| Dataset excerpts |
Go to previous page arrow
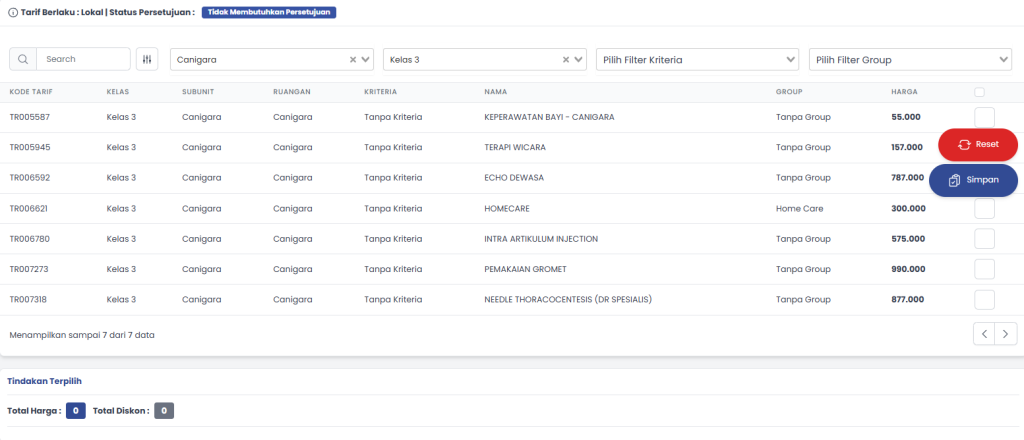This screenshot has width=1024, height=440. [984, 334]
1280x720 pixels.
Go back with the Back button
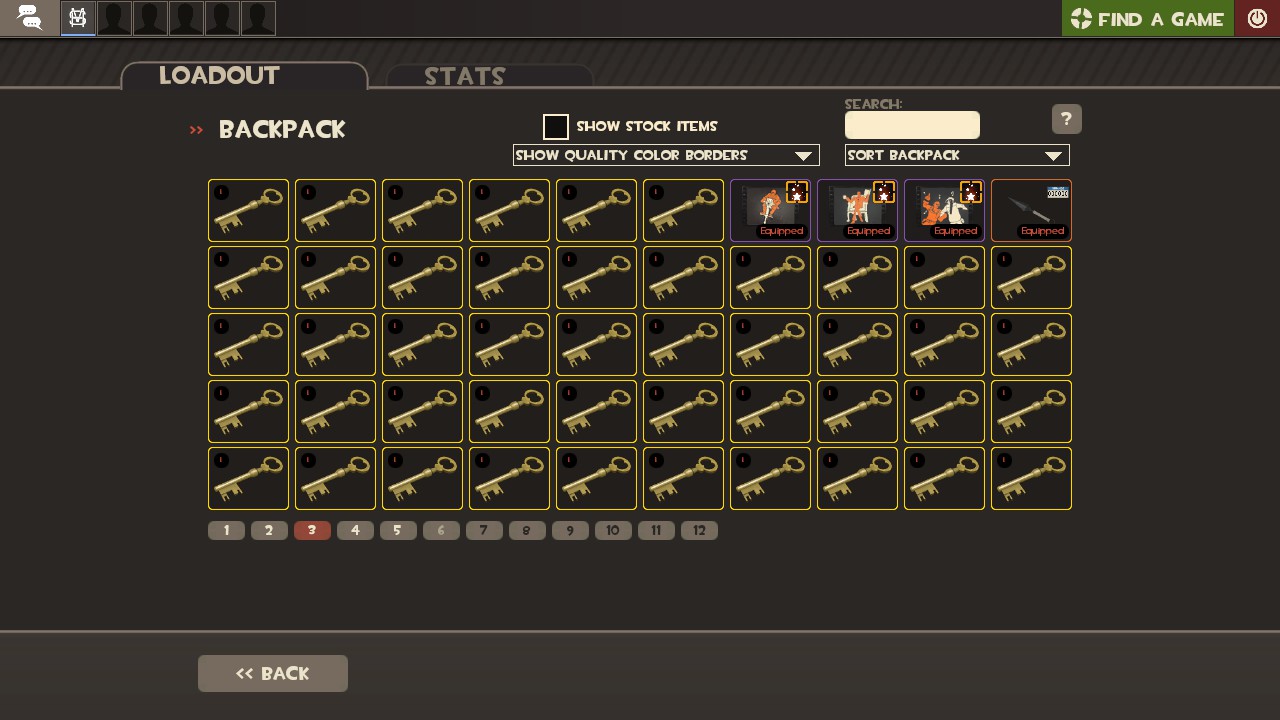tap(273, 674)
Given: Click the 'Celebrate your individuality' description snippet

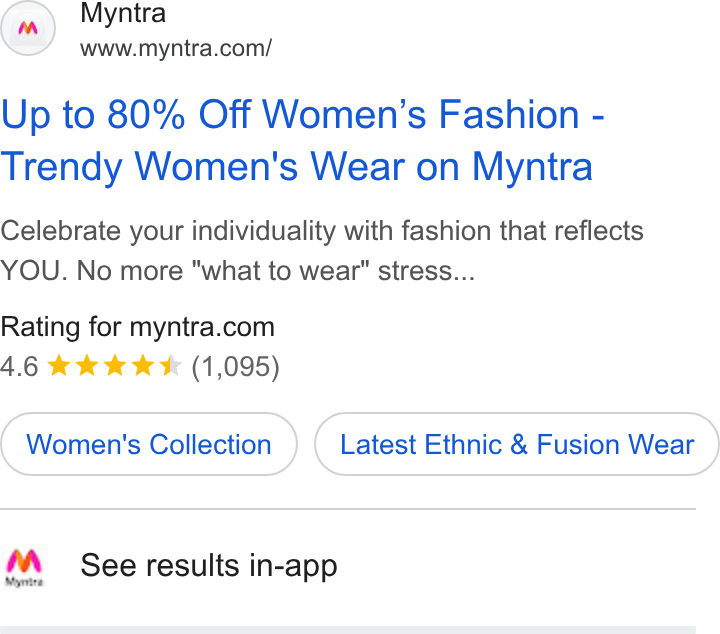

| Stated exercise |
Please rewrite these lines with "arrow" changed to "icon", keep everything else the same, and leave the pictures out.

| Solution to this exercise |
Go to previous page icon
This screenshot has width=1024, height=440. [984, 334]
1280x720 pixels.
Go back with the Back button
tap(273, 674)
Given: Click the 'Celebrate your individuality' description snippet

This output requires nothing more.